ASK IF GREATER BOSTON faces a potentially severe, even economically crippling worker shortage in the next years, and you hear sharply contrasting points of view. 

“Absolutely,” says Paul Harrington, associate director of the Center for Labor Market Studies at Northeastern University. In the 1970s, Harrington reminds us, the Boston area, indeed all of New England’s labor force was growing more rapidly than the United States as a whole. It hummed along at about the national average for the 80s, except for New Hampshire (often both admired and dismissed as the “Hong Kong” of the region), where it was higher. 

But then came the 1990s. While the US as a whole spread its economic wings to new heights and saw its labor capacity grow by nearly 14 percent, the growth curve cratered in Massachusetts – to less than 2 percent.

Here we are now early in the new century, reasons Richard Freeland, president of Northeastern University, “coming out of a downturn and we are not going to have enough workers.” In a 2003 talk to the New England Board of Higher Education, Freeland minced no words. The New England and Boston area workforce crisis, he said, is “severe, complex, structural and long-term.”

The statistics are startling. The nation got a bump in bachelor degree production of 18 percent through the 1990s. In all of New England the increase was only two percent. And at the associate degree level – community colleges, where the training programs exist for many unfilled jobs – the story is worse. The US gain was 25 percent more graduates than the decade before; in New England it was a negative seven percent – leaving no choice, as Northeastern president Freeland puts it, but to turn more and more to immigrants to fill the gap. 

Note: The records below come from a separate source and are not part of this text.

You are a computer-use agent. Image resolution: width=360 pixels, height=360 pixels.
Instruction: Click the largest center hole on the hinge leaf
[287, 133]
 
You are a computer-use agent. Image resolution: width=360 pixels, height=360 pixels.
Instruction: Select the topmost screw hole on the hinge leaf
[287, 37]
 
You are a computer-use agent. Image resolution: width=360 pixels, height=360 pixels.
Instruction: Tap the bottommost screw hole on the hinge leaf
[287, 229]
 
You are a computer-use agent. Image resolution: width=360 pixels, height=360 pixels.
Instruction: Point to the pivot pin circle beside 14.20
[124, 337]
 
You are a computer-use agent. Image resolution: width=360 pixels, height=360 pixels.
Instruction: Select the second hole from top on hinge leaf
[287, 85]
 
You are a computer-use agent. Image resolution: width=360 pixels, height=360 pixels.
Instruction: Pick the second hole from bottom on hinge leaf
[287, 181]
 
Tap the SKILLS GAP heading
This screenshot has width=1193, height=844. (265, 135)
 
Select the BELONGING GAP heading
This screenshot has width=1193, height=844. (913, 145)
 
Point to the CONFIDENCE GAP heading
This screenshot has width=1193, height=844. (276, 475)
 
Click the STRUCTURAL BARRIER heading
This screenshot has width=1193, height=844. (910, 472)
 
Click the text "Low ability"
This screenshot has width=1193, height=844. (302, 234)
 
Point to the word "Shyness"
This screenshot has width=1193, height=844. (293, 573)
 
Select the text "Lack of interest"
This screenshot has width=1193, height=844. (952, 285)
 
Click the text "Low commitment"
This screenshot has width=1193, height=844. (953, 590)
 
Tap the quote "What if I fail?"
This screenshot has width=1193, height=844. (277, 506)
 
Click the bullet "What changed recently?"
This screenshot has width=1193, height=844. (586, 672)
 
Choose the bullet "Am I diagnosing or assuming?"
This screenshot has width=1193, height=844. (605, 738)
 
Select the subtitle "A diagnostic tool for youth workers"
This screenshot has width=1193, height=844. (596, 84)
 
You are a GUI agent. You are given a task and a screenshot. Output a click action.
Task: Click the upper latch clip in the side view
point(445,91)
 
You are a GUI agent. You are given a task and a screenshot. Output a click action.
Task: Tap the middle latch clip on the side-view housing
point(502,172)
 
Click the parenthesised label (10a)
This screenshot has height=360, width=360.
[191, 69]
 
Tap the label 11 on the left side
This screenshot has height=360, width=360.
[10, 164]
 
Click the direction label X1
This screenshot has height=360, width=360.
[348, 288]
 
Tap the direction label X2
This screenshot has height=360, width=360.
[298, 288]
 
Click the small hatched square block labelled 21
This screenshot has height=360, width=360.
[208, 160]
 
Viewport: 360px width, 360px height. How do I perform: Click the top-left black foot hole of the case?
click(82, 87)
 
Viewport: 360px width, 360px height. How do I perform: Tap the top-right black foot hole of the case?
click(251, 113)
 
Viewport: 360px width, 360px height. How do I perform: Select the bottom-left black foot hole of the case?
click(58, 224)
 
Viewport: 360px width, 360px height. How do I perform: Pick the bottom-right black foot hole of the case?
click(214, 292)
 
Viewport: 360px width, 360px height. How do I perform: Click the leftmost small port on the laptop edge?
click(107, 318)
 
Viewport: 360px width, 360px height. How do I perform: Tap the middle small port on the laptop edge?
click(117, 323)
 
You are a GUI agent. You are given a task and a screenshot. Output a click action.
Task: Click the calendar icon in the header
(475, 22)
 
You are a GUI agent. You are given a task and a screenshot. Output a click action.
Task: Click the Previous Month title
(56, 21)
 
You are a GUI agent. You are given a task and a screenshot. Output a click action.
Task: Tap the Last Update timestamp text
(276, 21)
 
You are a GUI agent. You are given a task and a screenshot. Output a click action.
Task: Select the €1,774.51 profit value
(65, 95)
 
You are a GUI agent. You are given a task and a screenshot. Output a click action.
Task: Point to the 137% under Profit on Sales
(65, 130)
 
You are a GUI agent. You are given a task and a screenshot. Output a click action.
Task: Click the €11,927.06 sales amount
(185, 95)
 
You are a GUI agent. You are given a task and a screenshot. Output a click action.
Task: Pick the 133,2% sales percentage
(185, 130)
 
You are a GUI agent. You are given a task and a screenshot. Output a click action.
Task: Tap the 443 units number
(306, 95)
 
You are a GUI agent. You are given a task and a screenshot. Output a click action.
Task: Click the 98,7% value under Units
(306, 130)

Interestingly, some New England experts and observers differ, seeing no great reason to be concerned about a workforce deficit at all.  A Serious Worker Shortage? 

Alan Altshuler and David Luberoff of the Taubman Center at Harvard’s Kennedy School of Government suggest any shortages are likely, “over time, to be self-correcting.” Says Altshuler: “You train when you have to. What Boston does historically is maintain the center of the highest excellence.” 

Cathy Minehan, president of the Federal Reserve Bank of Boston, points to the region’s “highly “motivated creatives.” She’s confident that “this underlying strength will bring us through.”

Mara Aspinall, president of Genzyme Genetics and Genzyme Pharmaceuticals, sees some jobs harder to fill. “But this is a national story,” she says. “I don’t hear a fundamentally different story in New York or on the west coast.” 

Economist Harrington, on the other hand, asserts: “Only foreign immigration is propping up our numbers. What if it stops?” Harrington warns regional leaders that the Boston area could slip to the “economic backwater.”

Our conclusion, as outsiders: the authorities who pooh-pooh the grave warnings could turn out to be right. But they might not. Many labor economists predict a severe nationwide labor shortage in the coming years, prompted by skilled Baby Boomers hitting retirement age, dramatically accelerating industry demand for higher skills in its work forces, a static share of the population projected to graduate from college, indeed a static overall workforce in its prime productive years. The grim projections hold up, they argue, even if one assumes some one million immigrants, legal and illegal, are added to the pool yearly. 

Even increases in outsourcing of jobs won’t be enough, it’s argued, to avert a serious US worker shortage. 

To us that suggests the Commonwealth would clearly benefit from a smart, activist agenda to strengthen workforce training and open employment opportunities, both for its traditional residents and its new immigrant populations.